In a generous and eclectic programme that not only featured not their
own compositions, the appreciative capacity audience were treated
to songs by fellow Montreal troubadour Leonard Cohen (the rabbinical
Who By Fire), Harold Arlen, French chanteuse Barbara and even
a four part a capella take on Stephen Foster's Hard Times.

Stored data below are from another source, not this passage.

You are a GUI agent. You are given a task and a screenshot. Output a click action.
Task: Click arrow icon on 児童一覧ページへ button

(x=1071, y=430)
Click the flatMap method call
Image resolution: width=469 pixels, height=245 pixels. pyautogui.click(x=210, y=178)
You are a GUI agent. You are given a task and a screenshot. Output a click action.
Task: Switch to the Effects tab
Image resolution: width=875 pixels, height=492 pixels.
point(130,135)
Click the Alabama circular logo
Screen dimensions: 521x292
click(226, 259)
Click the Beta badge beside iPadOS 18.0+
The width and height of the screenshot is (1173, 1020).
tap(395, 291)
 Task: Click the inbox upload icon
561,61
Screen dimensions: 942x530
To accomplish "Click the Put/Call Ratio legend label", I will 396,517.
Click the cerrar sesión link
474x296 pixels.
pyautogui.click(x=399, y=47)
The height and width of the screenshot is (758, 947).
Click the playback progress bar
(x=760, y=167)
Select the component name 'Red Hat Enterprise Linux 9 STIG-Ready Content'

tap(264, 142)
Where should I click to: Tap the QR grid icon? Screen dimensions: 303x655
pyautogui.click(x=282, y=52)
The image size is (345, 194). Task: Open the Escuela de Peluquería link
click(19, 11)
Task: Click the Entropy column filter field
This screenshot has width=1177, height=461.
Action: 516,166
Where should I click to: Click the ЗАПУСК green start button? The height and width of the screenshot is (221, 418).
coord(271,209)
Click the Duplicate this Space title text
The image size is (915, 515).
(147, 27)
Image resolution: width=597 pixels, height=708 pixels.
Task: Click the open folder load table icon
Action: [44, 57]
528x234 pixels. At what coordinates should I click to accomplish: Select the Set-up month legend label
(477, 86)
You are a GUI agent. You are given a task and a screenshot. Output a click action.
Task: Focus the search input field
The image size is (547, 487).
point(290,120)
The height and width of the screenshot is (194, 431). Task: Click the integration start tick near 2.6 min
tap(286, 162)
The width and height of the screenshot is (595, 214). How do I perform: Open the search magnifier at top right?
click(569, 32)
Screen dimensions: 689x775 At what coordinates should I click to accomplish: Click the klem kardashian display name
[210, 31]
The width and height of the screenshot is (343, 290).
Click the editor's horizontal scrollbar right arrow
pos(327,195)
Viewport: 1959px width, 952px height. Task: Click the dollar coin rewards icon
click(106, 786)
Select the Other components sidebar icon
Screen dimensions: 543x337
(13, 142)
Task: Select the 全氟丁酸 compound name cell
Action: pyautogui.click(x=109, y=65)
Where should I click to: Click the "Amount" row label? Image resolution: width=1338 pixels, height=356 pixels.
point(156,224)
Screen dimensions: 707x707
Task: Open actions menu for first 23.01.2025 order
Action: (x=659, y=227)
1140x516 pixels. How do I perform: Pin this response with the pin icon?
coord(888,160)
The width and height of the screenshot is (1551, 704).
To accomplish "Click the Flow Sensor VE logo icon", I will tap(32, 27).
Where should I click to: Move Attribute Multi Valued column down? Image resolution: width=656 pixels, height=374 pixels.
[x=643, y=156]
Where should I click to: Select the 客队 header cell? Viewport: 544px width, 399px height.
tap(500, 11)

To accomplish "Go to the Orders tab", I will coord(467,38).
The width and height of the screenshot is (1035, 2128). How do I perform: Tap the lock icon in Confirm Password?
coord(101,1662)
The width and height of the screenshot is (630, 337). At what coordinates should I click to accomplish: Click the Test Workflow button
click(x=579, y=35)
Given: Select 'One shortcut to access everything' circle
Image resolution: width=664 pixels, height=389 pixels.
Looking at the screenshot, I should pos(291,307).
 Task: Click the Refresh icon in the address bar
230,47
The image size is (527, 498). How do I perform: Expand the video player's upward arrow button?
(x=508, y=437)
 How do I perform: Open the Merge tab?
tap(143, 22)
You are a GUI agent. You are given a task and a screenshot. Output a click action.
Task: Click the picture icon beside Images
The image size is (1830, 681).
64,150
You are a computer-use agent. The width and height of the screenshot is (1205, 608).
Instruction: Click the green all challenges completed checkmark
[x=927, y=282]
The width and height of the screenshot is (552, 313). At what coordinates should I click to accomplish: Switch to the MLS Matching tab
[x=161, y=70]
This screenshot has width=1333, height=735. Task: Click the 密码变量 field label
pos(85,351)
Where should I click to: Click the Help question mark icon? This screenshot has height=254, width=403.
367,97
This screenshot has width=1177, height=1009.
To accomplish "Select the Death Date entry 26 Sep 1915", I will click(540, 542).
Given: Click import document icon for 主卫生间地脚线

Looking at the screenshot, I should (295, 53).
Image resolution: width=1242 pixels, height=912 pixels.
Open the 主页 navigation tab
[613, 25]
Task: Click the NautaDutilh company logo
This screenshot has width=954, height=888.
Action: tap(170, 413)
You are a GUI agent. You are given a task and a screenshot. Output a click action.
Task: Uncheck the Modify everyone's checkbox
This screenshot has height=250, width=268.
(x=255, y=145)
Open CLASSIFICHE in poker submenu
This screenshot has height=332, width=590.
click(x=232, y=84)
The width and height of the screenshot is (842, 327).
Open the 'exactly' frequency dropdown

However, as marvelous as the McGarrigles and Martha often were (her
detour via the boulevards opens a whole vista of possibilities as
an interpreter of Brel, Piaf and Gainsbourg) there is little doubt
that Rufus was the star of the show
Overflowing with talent, Wainwright bounced on and off stage; prodigiously
confident and gifted, flicking his hair out of his eyes, and resplendent
in a seersucker suit and red scarf, and looking for all the world
like a fey, late 'sixties Jagger. Even if his audience is new to his
seemingly endless gifts as a singer, Rufus has no doubts at all about
his abilities. Before turning to the standard Over The Rainbow
he gave the audience a vivid picture of a prepubescent boy, playing
dress-ups in mother's clothes and entertaining the family with Judy
Garland numbers.
Although the audience reacted strongly to classics by the McGarrigles,
it was Wainwright who truly amazed with his 'cello-like register,
effortless and exquisitely used vibrato and wide range. Those who
were familiar to his albums were treated to Poses, Cigarettes
And Chocolate Milk and the sly Gay Messiah which firmly
cast him as the last great prophet: a sort of John the Baptist sent
to rail against the cultural and socially exclusive desert of Bush's
America. Let's just hope that the favourable audience reaction leads
to a prompt return to our shores by this prodigiously gifted artist.